18F-2-fluoro-2-deoxy-d-glucose-positron emission tomography (FDG-PET) and PET-CT: a nuclear medicine imaging test that uses a small amount of radiolabeled glucose to identify cancer. Since cancer cells are more active than normal cells, the cancer cells take up more of the radiolabeled glucose and show up on the FDG-PET scan. FDG-PET scans are frequently combined with computerized tomography (CT) scans (ie. PET-CT) to accurately identify where in the body a cancer may be located.

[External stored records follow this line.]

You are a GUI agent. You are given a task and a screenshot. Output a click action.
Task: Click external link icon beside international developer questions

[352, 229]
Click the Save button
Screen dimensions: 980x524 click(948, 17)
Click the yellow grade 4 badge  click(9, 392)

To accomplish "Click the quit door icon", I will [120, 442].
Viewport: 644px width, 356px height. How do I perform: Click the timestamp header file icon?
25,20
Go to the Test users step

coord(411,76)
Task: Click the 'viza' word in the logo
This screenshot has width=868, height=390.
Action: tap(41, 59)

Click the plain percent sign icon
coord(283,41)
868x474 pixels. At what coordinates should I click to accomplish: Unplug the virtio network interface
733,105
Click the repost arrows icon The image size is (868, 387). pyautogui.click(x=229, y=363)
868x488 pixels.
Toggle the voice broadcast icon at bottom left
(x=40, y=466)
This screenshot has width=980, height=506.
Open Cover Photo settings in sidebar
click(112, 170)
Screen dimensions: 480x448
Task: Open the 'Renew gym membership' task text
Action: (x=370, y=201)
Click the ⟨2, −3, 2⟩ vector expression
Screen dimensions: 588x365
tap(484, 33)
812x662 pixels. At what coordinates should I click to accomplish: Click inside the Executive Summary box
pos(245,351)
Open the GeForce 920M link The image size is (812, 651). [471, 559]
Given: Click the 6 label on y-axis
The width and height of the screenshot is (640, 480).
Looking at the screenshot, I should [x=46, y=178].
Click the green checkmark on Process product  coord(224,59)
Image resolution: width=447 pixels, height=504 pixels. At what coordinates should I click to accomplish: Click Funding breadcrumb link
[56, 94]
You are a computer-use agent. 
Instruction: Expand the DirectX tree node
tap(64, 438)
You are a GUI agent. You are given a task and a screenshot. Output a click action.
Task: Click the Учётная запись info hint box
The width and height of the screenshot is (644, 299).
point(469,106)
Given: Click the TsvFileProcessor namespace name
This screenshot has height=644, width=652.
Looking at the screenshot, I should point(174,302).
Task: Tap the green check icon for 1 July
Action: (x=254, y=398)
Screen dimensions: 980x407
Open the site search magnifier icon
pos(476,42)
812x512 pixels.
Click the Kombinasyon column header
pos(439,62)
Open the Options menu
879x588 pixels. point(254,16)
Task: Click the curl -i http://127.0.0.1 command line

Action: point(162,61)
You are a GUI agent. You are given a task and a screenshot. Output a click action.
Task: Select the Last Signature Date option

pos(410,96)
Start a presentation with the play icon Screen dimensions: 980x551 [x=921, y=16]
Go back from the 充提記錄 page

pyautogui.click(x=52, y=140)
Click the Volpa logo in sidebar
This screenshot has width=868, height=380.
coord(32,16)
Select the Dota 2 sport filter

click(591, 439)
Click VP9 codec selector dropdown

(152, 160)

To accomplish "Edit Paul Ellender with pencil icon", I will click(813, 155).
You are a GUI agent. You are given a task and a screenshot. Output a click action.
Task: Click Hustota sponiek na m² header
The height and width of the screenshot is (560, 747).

Thyroid Ultrasound: a common imaging test used to evaluate the structure of the thyroid gland. Ultrasound uses soundwaves to create a picture of the structure of the thyroid gland and accurately identify and characterize nodules within the thyroid. Ultrasound is also frequently used to guide the needle into a nodule during a thyroid nodule biopsy.
Indeterminate thyroid biopsy: this happens usually when the diagnosis is a follicular or hurthle cell lesion. Follicular and hurthle cells are normal cells found in the thyroid. Current analysis of thyroid biopsy results cannot differentiate between follicular or hurthle cell cancer from noncancerous adenomas. This occurs in 15-20% of biopsies and often results in the need for surgery to remove the nodule.